++++ PASSAGE

Nannyred it's interesting that you think it's OK for a man to take advantage of the free childcare for his son with complex needs, which in turn has hugely compromised the earning potential of his child's mother. But he's a 'poor bloke', right? He will walk away from the relationship relatively unscathed, financially. The OP will probably never regain her earning potential and will continue to be a carer for her son, potentially living on benefits. Fair?

I would not recommend anyone becoming a SAHM out of choice (or because DH's earnings are high, so can afford to- i know sometimes it is the only option), married or unmarried. It is a myth that you will be financially secure on divorce- courts rarely make long term maintenance orders these days and it is very common for divorced women to face serious financial hardship. If you insist on doing it, your DH should be paying into a private pension fund on your behalf, as well as putting money aside in a separate bank account. If you are not married, it's the equivalent of playing russian roulette. The majority of cohabiting relationships break down and nearly half of marriages do.

Papafran · 25/08/2017 18:48

You were complicit in all decisions made so you are personally responsible and not a 'victim' like you're making out to be

Mmmmhmmm, except two people made the decisions, but only one is taking the full hit for it. It's always the woman who is expected to give up work and fuck herself financially.

++++++++
++++ PROVIDED RECORDS

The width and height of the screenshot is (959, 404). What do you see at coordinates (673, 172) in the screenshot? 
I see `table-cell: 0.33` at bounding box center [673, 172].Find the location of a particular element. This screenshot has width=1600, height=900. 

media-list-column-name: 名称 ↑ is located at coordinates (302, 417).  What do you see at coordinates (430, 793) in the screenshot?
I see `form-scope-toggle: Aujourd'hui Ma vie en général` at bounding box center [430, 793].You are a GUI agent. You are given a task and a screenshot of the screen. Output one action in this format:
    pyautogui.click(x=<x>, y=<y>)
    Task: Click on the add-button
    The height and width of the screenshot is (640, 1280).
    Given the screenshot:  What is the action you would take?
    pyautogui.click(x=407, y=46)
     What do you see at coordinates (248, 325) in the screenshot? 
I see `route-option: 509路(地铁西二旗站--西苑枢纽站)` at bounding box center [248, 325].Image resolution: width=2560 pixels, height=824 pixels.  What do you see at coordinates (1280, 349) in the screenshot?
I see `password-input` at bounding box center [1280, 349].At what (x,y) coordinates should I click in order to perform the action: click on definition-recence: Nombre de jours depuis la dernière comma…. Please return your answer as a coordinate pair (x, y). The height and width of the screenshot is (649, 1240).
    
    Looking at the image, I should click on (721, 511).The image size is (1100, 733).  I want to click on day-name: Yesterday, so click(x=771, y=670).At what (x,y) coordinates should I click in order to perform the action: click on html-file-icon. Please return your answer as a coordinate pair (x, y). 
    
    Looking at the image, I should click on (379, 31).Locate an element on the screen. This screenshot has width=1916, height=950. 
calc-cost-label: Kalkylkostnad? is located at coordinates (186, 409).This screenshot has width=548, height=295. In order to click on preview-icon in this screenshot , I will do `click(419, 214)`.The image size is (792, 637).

++++++++

# PROBLEM 1
In the forum thread about stay-at-home mothers, what kind of orders does it say courts rarely make these days?
# PROBLEM 2
Carry the forum thread about stay-at-home mothers and money forward from its last post.

# EXPECTED ANSWER 1
Long-term maintenance orders.

# EXPECTED ANSWER 2
KanielOutis · 25/08/2017 18:59

It's another story about how an unmarried mother is up the creek on separation. Marriage is not just a piece of paper, as too many discover as they split.

AdalindSchade · 25/08/2017 19:00

ok as far as I see it you have 3 options;

Apply to your local housing department as a homeless applicant. Get your xp to evict you and you will probably get placed in temporary accommodation which will (either immediately or after a wait) be a flat or house suitable for your needs.

Go and stay with family while you look for a job and save some more money.

Or, the most likely option, use your savings to pay 6 months up front rent in a private rental that is around the local housing allowance rate. That will bring your savings below the threshold, enable you to persuade a landlord to take you on, and you will get the rent back in housing benefit.

Do you get DLA for your son? If so, you will get a higher rate of child tax credit and combined with maintenance you will probably be financially absolutely fine.

SenatorBunghole · 25/08/2017 19:26

So with the half he gives you and the half he gave to his ex wife the poor bloke works for sweet fuck all.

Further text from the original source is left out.